[START OF INPUT ROWS]
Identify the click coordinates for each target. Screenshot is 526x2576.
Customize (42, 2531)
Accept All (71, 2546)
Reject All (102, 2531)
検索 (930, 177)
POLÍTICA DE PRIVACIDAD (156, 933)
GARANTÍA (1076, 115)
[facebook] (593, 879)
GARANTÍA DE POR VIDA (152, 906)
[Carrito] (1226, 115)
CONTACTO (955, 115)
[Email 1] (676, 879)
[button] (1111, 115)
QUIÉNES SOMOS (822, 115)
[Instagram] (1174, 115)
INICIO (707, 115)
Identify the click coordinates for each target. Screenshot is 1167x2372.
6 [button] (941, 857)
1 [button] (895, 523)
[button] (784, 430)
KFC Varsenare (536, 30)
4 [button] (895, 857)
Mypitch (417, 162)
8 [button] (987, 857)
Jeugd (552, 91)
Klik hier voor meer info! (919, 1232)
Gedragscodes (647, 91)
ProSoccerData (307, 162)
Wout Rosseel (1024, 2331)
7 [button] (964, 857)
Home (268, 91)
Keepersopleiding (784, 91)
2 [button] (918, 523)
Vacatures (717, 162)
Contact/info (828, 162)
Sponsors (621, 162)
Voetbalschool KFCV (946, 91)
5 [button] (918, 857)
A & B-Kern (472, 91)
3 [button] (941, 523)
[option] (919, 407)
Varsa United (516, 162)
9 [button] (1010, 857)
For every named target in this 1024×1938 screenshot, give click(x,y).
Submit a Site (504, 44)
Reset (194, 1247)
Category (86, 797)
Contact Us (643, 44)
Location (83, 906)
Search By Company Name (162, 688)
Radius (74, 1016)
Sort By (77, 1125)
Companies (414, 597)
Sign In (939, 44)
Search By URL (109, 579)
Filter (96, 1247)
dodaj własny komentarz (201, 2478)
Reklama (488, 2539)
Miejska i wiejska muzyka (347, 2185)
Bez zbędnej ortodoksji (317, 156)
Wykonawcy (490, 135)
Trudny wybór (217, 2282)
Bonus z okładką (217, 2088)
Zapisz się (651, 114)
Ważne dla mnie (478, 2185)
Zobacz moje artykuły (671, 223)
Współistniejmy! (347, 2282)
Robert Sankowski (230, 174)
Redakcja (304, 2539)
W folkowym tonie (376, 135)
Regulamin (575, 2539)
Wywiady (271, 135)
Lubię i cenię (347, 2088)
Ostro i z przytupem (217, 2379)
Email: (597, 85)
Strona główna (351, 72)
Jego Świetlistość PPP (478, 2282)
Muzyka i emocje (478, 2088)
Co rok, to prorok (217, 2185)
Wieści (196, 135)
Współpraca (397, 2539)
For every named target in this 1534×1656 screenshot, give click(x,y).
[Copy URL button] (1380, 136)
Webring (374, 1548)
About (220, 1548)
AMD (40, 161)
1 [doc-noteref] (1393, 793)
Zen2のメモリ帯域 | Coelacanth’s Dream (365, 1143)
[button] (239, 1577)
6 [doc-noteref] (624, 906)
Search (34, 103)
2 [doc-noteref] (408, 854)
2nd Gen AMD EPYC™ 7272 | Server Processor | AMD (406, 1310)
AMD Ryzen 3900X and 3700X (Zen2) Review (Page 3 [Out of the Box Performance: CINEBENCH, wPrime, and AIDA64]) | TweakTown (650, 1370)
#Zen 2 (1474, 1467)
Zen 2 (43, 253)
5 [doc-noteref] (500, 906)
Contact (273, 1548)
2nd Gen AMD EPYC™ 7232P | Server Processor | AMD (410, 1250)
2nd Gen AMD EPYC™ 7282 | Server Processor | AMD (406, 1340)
[END OF INPUT ROWS]
• GOAL: Copy out the data entries above, every line without any change.

• FINAL RESULT:
Identify the click coordinates for each target. Screenshot is 526x2576.
Customize (42, 2531)
Accept All (71, 2546)
Reject All (102, 2531)
検索 (930, 177)
POLÍTICA DE PRIVACIDAD (156, 933)
GARANTÍA (1076, 115)
[facebook] (593, 879)
GARANTÍA DE POR VIDA (152, 906)
[Carrito] (1226, 115)
CONTACTO (955, 115)
[Email 1] (676, 879)
[button] (1111, 115)
QUIÉNES SOMOS (822, 115)
[Instagram] (1174, 115)
INICIO (707, 115)
Identify the click coordinates for each target. Screenshot is 1167x2372.
6 [button] (941, 857)
1 [button] (895, 523)
[button] (784, 430)
KFC Varsenare (536, 30)
4 [button] (895, 857)
Mypitch (417, 162)
8 [button] (987, 857)
Jeugd (552, 91)
Klik hier voor meer info! (919, 1232)
Gedragscodes (647, 91)
ProSoccerData (307, 162)
Wout Rosseel (1024, 2331)
7 [button] (964, 857)
Home (268, 91)
Keepersopleiding (784, 91)
2 [button] (918, 523)
Vacatures (717, 162)
Contact/info (828, 162)
Sponsors (621, 162)
Voetbalschool KFCV (946, 91)
5 [button] (918, 857)
A & B-Kern (472, 91)
3 [button] (941, 523)
[option] (919, 407)
Varsa United (516, 162)
9 [button] (1010, 857)
For every named target in this 1024×1938 screenshot, give click(x,y).
Submit a Site (504, 44)
Reset (194, 1247)
Category (86, 797)
Contact Us (643, 44)
Location (83, 906)
Search By Company Name (162, 688)
Radius (74, 1016)
Sort By (77, 1125)
Companies (414, 597)
Sign In (939, 44)
Search By URL (109, 579)
Filter (96, 1247)
dodaj własny komentarz (201, 2478)
Reklama (488, 2539)
Miejska i wiejska muzyka (347, 2185)
Bez zbędnej ortodoksji (317, 156)
Wykonawcy (490, 135)
Trudny wybór (217, 2282)
Bonus z okładką (217, 2088)
Zapisz się (651, 114)
Ważne dla mnie (478, 2185)
Zobacz moje artykuły (671, 223)
Współistniejmy! (347, 2282)
Robert Sankowski (230, 174)
Redakcja (304, 2539)
W folkowym tonie (376, 135)
Regulamin (575, 2539)
Wywiady (271, 135)
Lubię i cenię (347, 2088)
Ostro i z przytupem (217, 2379)
Email: (597, 85)
Strona główna (351, 72)
Jego Świetlistość PPP (478, 2282)
Muzyka i emocje (478, 2088)
Co rok, to prorok (217, 2185)
Wieści (196, 135)
Współpraca (397, 2539)
For every named target in this 1534×1656 screenshot, give click(x,y).
[Copy URL button] (1380, 136)
Webring (374, 1548)
About (220, 1548)
AMD (40, 161)
1 [doc-noteref] (1393, 793)
Zen2のメモリ帯域 | Coelacanth’s Dream (365, 1143)
[button] (239, 1577)
6 [doc-noteref] (624, 906)
Search (34, 103)
2 [doc-noteref] (408, 854)
2nd Gen AMD EPYC™ 7272 | Server Processor | AMD (406, 1310)
AMD Ryzen 3900X and 3700X (Zen2) Review (Page 3 [Out of the Box Performance: CINEBENCH, wPrime, and AIDA64]) | TweakTown (650, 1370)
#Zen 2 (1474, 1467)
Zen 2 (43, 253)
5 [doc-noteref] (500, 906)
Contact (273, 1548)
2nd Gen AMD EPYC™ 7232P | Server Processor | AMD (410, 1250)
2nd Gen AMD EPYC™ 7282 | Server Processor | AMD (406, 1340)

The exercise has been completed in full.